Each call records the previous screen as the pageview's referrer, so the console's Journeys Sankey chains the from → to flow. Consecutive duplicate screens are de-duped, and logout (reset()) starts a fresh journey.

Data flow

Two independent uploaders, one session:

| Stream | Owner | Endpoint | Event type | Storage | |---|---|---|---|---| | Structured (network/websocket/error/console/custom) | JS | POST /v1/batch | network/ws/error/console/custom | Postgres events | | Screenshot frames | Native | POST /v1/batch | screen | blob + mobile_frames index | | Touch (taps/swipes) | Native | POST /v1/batch | touch | Postgres events (synced to the timeline by t) |

All three share siteKey + sessionId. No seq collision: structured events never write replay chunks; screen frames get their own frame index; touch events are small and land in the events table. The worker routes screen to the blob store + mobile_frames, keeps everything else (including touch) in events.
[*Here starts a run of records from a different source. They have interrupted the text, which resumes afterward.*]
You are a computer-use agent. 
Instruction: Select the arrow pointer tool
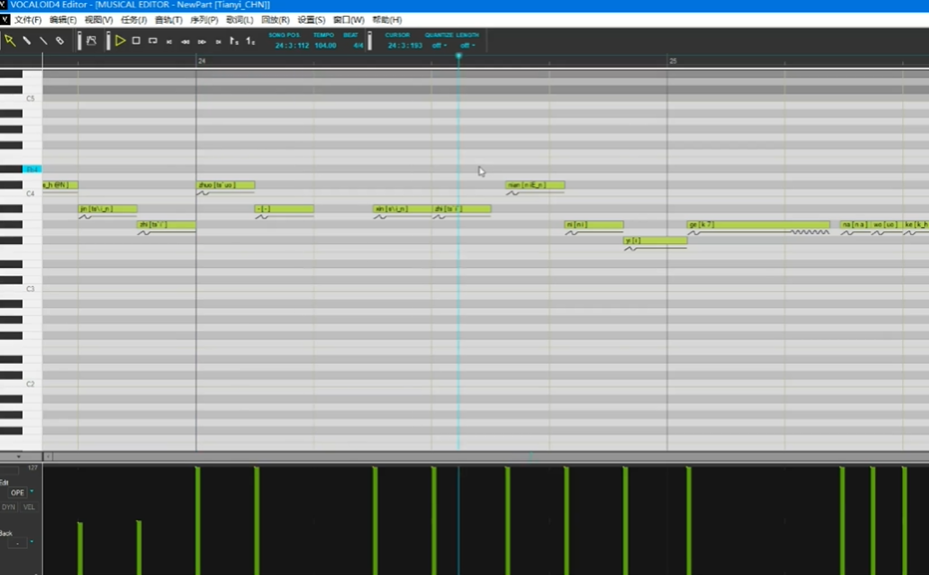(x=9, y=41)
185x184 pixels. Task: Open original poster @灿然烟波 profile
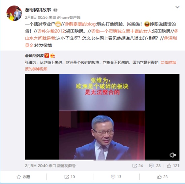pos(34,56)
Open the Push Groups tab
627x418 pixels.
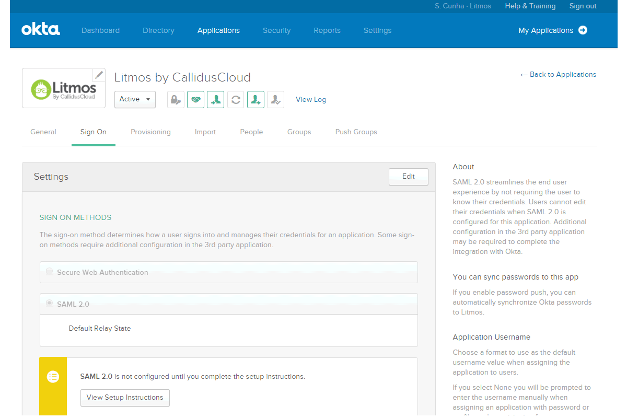[356, 132]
The player overlays touch events as ripples and renders network events as a per-request waterfall with an expandable headers/body inspector.

Roadmap

  • [x] JS core — public API, session/identity, network/error/console capture, transport (src/)
  • [x] Wire format — MobileScreenEvent (type:'screen') + MobileTouchEvent (type:'touch') in @obsrviq/types
  • [x] Native iOS capture (Swift TurboModule) — screenshots + touch observer — ios/
  • [x] Native Android capture (Kotlin TurboModule) — screenshots + touch observer — android/
  • [x] Backend — route type:'screen' to blob + mobile_frames, touch to events (migration 017)
  • [x] Player — mobile screenshot renderer + device-based routing + touch ripples + network waterfall/inspector
  • [x] <ObsrviqMask> / <ObsrviqMask unmask> per-view privacy component (iOS + Android)
  • [x] Network request/response body capture (opt-in, captureNetworkBodies)
  • [x] On-device body masking — PII patterns + sensitive-key redaction (built-in + maskKeys + per-site /v1/config), parity with the web tracker (src/mask.ts); also covers console/error capture
  • [x] WebSocket capture — lifecycle + frame direction/size + opt-in masked text-frame previews (instrument/websocket.ts), parity with the web tracker

Building (native)

Native code can't be compiled in the SDK repo — build it inside a real RN app and test on devices (jank only shows on hardware, especially low-end). Codegen runs automatically during the app's iOS/Android build from src/spec/NativeObsrviqReplay.ts.